- What you will do -
Starting at the line that has "Identify the location of languages-card-title: Most" and stopping after the line that has "(1231, 196).", write out those records again, requests included, increasing every coordinate in the answers by 106.
[Start of Attachment]
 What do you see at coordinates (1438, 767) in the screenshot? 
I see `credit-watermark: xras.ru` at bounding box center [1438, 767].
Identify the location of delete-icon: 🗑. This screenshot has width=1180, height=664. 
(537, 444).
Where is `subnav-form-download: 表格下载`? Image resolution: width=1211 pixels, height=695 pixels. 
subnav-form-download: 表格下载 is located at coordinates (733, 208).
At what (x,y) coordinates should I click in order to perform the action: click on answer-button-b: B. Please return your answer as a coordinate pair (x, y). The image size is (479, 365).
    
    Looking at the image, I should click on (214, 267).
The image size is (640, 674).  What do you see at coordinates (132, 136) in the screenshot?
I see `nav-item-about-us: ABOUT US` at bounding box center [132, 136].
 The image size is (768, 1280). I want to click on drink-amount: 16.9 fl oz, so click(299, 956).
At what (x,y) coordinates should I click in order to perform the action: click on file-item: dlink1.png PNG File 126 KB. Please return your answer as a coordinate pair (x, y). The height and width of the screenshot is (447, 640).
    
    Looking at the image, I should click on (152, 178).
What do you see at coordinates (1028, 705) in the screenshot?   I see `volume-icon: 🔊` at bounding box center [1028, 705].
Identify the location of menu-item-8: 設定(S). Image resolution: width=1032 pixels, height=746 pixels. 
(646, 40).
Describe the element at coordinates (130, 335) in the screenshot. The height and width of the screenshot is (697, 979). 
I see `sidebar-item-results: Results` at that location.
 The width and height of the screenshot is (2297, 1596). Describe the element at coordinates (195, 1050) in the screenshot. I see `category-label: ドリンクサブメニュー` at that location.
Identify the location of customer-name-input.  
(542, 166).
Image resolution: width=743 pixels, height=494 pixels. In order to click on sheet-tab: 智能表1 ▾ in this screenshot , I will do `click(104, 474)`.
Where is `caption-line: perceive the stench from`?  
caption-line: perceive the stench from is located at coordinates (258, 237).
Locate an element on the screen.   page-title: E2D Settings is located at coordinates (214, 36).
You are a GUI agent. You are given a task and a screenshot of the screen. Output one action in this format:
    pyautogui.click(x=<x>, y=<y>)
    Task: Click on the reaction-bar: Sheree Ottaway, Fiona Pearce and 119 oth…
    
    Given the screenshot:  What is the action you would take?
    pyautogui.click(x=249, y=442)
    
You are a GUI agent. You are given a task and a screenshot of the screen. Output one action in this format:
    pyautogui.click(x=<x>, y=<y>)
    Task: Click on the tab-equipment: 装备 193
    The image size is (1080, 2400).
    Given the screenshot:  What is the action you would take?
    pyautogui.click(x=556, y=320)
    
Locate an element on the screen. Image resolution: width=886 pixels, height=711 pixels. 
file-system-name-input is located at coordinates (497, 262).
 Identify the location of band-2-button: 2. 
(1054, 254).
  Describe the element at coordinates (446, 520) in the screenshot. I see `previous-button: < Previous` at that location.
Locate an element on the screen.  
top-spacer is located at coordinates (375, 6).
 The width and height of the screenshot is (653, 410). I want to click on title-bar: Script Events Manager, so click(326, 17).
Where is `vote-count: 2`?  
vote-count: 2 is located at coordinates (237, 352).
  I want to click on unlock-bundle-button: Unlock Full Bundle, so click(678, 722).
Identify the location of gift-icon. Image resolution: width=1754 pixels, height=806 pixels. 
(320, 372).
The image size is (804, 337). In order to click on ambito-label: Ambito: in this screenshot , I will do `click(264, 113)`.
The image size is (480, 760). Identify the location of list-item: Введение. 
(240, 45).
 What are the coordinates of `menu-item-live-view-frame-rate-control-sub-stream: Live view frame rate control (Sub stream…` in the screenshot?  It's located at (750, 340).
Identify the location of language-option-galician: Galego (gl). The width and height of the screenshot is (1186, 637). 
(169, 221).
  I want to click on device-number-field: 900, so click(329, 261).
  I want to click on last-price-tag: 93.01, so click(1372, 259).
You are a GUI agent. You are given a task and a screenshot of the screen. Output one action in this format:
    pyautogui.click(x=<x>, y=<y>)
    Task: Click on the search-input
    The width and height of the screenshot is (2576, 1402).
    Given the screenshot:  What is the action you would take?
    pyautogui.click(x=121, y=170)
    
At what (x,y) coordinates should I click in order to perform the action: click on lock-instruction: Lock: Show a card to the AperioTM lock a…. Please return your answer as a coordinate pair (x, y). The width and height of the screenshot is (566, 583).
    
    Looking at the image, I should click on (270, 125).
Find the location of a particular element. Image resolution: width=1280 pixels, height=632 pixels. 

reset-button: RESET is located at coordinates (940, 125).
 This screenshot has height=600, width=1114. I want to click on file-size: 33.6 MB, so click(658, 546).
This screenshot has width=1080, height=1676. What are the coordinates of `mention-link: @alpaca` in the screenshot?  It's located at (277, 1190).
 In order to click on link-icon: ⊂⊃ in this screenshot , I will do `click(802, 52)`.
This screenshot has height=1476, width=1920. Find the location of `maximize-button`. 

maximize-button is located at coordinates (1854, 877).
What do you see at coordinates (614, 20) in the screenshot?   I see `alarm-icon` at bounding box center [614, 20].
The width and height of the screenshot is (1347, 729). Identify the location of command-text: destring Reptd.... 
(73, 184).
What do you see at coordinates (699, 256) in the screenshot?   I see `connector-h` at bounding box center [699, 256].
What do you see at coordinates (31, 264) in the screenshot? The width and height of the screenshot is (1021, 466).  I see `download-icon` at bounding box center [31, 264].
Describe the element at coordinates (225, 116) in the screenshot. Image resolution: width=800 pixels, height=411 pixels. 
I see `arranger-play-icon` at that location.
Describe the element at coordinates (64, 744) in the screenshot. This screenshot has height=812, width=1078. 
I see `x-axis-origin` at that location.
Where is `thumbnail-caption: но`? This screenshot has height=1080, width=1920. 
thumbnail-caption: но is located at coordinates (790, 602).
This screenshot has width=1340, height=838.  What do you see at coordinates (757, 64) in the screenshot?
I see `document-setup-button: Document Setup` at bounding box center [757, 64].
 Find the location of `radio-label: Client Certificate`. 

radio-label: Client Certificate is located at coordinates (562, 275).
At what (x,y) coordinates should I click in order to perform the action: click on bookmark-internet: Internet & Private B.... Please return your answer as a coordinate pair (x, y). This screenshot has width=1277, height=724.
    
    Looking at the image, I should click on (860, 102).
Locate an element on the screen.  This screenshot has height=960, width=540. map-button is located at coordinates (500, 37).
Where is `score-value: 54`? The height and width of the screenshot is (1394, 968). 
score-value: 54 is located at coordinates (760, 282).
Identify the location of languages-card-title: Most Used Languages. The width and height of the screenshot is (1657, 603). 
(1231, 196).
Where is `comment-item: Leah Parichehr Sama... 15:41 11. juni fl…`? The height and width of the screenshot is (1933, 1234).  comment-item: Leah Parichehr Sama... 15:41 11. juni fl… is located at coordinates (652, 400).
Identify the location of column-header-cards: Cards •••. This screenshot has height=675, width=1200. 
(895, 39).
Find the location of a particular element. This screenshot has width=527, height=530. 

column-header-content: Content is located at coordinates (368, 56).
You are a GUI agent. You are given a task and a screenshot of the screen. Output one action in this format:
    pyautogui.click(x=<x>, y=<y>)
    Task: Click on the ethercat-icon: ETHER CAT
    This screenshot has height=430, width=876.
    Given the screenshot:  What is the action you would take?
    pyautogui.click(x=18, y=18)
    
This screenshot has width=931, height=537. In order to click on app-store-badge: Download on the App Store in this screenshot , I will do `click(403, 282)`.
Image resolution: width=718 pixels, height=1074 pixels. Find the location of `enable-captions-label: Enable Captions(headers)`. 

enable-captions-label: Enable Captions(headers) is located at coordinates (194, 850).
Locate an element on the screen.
[End of Attachment]
- Solution to this problem -
Identify the location of languages-card-title: Most Used Languages. The width and height of the screenshot is (1657, 603). 
(1337, 302).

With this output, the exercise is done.